Hi Tom,
Here is what is working right now (caller ID also works BTW) for the trunks (FreePBX to Cisco)
Note that caller ID requires either
the later version 2 port voice cards or the 4 port voice card (I am using the 4 port card here) I was
using a Cisco 2600 earlier with the 2 port voice cards and I still have it but the voice cards are early
versions that don’t support caller ID so I switched to the 1760.
There is no NAT between the FreePBX system and the Cisco.
Note that DTMF relay DOES NOT work with some phone models.
Note that chan_sip bind port is 5160 and pjsip port is 5060 This is because Cisco’s translator WILL NOT
properly translate SIP/rtp packets from outside to inside if they are not on the standard 5060 port.
Cisco 1760 with 128MB ram. IOS version 12.4.25d
4 voice FXO interfaces configured as follows (hopefully you can read Cisco IOS configuration):
voice rtp send-recv
!
voice service voip
fax protocol pass-through g711alaw
modem passthrough nse codec g711alaw
sip
!
!
voice class codec 1
codec preference 1 g711ulaw
codec preference 2 g729r8 bytes 40
codec preference 3 g723r63 bytes 96
codec preference 4 g726r16 bytes 80
!
!
voice-port 2/0
no battery-reversal
timing hookflash-out 50
connection plar 2255
description trunk 503-445-2255
caller-id enable
!
voice-port 2/1
no battery-reversal
timing hookflash-out 50
connection plar 2257
description trunk 503-445-2257
caller-id enable
!
voice-port 2/2
ring number 2
no battery-reversal
timing hookflash-out 50
description trunk 503-445-2256
caller-id enable
!
voice-port 2/3
!
!
dial-peer voice 1 voip
preference 1
destination-pattern 2255
voice-class codec 1
session protocol sipv2
session target sip-server
dtmf-relay rtp-nte
no vad
!
dial-peer voice 2 voip
preference 2
destination-pattern 2257
voice-class codec 1
session protocol sipv2
session target sip-server
dtmf-relay rtp-nte
no vad
!
dial-peer voice 3 voip
preference 3
destination-pattern 2256
voice-class codec 1
session protocol sipv2
session target sip-server
dtmf-relay rtp-nte
no vad
!
dial-peer voice 11 pots
preference 1
destination-pattern .T
port 2/0
dial-peer voice 12 pots
preference 2
destination-pattern .T
port 2/1
!
dial-peer voice 13 pots
preference 3
destination-pattern .T
port 2/2
!
sip-ua
retry invite 3
retry response 3
retry bye 3
retry cancel 3
timers trying 1000
timers expires 300000
sip-server dns:guessme.pdnit.com:5160
FreePBX running version
PBX Firmware:10.13.66-18
PBX Service Pack:1.0.0.0
Current Asterisk Version: 13.15.0
Module versions 13.0.x
FreePBX Chan Sip Configuration:
SIP Settings:
outgoing peer details
host=192.168.1.6
type=peer
insecure=port,invite
dtmfmode=rfc2833
disallow=all
allow=ulaw
incoming peer details
context=from-pstn
type=peer
host=192.168.1.6
dtmfmode=rfc2833
disallow=all
allow=ulaw
Ip addresses and hostnames have been changed in the above config.
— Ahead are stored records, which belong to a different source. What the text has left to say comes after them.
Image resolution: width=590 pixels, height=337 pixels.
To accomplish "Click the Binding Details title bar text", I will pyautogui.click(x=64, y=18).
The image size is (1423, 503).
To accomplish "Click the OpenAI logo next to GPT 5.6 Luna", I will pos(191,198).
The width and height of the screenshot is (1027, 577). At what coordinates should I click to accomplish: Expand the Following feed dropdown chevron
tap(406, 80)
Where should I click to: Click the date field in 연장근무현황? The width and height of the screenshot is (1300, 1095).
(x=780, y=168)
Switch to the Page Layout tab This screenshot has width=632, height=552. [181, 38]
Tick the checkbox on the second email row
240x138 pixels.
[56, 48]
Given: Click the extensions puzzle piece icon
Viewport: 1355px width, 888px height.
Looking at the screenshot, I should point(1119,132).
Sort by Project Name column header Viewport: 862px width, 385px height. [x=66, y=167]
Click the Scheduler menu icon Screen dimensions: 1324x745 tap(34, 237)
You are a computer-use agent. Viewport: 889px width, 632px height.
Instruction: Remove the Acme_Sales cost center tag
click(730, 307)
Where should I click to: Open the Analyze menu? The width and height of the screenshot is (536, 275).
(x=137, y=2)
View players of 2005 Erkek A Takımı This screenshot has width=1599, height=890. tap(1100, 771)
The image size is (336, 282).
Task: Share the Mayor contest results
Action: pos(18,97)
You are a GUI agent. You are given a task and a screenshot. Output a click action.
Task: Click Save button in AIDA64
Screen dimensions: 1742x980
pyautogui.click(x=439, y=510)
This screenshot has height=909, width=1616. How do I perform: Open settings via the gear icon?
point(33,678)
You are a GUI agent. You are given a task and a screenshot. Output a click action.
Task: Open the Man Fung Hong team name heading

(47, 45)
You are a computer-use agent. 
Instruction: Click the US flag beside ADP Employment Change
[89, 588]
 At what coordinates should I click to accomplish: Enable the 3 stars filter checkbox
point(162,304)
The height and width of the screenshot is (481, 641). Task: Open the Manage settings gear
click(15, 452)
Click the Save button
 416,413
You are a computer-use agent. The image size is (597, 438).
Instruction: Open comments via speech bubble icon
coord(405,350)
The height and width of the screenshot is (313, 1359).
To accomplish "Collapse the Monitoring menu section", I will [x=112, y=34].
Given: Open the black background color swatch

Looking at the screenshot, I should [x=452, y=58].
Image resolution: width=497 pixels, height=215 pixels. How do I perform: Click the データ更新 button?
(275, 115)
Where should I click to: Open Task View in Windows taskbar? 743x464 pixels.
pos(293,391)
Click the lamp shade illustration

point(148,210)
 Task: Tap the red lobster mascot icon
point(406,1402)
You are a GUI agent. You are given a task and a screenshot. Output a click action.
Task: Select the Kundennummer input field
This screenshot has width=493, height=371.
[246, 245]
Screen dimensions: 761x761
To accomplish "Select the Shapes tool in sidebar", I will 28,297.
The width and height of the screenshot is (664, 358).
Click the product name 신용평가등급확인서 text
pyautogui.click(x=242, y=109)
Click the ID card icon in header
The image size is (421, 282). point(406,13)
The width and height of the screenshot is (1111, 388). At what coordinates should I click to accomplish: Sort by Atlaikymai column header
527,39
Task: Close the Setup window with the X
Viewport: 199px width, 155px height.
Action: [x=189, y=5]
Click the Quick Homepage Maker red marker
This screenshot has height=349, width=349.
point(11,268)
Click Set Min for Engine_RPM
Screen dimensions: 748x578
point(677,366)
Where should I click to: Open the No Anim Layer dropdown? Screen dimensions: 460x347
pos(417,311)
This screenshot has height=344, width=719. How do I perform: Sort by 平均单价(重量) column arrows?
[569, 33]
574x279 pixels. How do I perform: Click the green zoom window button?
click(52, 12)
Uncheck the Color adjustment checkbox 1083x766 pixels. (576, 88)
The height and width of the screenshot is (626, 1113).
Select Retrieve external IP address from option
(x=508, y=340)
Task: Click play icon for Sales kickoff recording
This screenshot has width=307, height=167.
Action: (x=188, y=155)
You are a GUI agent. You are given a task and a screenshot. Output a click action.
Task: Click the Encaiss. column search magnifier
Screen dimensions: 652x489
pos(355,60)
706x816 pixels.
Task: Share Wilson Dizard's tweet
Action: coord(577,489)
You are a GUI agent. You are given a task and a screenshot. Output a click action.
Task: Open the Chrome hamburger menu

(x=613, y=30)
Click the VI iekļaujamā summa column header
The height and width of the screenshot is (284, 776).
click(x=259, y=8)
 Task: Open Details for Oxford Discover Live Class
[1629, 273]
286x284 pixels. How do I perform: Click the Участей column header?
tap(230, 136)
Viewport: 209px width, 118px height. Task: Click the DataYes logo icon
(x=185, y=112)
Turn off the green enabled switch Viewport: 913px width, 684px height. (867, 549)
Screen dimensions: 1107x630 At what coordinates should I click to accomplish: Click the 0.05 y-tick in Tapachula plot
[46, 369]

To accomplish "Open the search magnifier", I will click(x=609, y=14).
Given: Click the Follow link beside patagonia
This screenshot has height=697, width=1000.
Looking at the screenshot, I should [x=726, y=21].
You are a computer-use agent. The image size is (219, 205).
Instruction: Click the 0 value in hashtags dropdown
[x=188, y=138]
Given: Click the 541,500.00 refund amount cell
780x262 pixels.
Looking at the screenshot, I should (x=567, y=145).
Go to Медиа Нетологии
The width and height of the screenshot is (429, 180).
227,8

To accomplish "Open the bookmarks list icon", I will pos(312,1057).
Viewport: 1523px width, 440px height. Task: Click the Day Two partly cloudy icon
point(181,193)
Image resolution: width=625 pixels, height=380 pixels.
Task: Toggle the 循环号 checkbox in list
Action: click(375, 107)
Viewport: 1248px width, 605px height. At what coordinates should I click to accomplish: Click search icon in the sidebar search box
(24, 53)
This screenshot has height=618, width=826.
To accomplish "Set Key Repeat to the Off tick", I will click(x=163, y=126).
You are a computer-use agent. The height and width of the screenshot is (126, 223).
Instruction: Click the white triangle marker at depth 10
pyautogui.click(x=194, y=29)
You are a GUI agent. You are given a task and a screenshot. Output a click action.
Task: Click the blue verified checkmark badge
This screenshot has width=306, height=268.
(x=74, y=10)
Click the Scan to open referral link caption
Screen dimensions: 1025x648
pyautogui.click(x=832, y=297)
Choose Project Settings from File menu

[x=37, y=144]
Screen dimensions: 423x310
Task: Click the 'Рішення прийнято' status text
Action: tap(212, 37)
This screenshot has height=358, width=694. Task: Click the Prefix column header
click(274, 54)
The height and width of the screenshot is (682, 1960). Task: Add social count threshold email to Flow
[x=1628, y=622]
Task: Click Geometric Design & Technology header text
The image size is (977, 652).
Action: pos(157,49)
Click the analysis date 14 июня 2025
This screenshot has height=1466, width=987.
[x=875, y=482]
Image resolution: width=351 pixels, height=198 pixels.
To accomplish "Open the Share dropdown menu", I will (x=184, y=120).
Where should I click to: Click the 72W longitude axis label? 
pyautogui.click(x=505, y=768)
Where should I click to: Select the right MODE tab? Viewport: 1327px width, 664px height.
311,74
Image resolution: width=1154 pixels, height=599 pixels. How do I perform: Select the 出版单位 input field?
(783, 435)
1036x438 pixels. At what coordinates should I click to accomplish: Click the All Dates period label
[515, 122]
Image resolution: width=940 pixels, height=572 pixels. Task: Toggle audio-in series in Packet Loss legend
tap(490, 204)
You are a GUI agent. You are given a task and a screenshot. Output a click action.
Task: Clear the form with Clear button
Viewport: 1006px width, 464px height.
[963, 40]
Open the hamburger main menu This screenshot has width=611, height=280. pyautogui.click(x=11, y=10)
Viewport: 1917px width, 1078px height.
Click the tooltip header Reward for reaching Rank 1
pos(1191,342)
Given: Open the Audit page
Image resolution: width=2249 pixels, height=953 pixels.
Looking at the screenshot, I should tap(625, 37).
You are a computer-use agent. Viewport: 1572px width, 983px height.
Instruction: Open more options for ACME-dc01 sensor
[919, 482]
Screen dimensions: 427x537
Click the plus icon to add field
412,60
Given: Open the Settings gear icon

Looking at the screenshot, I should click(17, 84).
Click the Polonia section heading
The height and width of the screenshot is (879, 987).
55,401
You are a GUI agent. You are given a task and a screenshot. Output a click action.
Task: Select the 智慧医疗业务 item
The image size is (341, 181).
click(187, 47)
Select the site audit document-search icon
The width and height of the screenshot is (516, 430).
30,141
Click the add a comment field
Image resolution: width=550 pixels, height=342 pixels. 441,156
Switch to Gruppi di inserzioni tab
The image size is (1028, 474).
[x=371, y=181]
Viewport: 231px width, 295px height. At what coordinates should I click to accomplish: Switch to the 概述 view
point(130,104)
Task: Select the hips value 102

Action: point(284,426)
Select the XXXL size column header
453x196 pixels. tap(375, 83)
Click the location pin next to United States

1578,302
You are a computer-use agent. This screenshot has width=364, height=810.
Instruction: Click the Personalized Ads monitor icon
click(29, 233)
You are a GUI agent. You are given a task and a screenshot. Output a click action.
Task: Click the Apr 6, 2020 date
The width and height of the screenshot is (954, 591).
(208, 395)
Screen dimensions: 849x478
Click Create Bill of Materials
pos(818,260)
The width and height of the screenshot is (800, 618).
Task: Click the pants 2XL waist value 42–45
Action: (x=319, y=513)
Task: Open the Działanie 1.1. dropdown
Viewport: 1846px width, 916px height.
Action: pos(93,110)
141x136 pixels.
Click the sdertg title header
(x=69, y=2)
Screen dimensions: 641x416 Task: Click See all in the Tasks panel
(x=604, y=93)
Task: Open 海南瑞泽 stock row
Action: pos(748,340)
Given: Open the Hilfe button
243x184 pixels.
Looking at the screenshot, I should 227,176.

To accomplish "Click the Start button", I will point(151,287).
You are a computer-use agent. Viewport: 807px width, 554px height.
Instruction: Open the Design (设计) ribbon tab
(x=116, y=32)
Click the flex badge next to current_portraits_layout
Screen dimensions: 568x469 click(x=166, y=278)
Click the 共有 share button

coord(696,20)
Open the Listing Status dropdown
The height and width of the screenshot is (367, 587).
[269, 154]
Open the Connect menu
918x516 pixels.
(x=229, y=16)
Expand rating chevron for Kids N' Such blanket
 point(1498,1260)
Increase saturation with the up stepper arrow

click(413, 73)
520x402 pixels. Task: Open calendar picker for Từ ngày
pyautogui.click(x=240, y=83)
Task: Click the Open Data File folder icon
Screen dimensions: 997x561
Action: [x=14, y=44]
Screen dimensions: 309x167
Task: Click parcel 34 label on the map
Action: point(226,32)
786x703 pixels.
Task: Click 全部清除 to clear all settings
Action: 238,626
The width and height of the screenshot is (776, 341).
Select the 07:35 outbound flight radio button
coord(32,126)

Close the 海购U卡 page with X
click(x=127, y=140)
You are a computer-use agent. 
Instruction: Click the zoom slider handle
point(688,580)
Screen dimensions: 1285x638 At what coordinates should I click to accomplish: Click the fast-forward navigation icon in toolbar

I’m assuming you don’t need to see call setup/teardown logs from a working setup. This FreePBX setup is
running as a virtual guest on an ESXi server.
Now as far as logs from a non-working pjsip setup, I can’t tear into this FreePBX setup to give you that, instead I can setup another vm, install a copy of FreePBX in that, configure it for pjsip trunks and temporarily change the hostname in the Cisco and the Cisco’s IP address. So what version of FreePBX do you want?
PS by the way if I thought pjsip was terrible why would I use it for extensions?!?!? The point is that it doesn’t work in this setup and thus it can’t be an identical implementation as chan_sip. If it’s a Cisco bug then was chan_sip modified to account for nonstandard behavior and if so why weren’t the mods carried into pjsip? I think it more likely that chan_sip was doing it right and pjsip isn’t.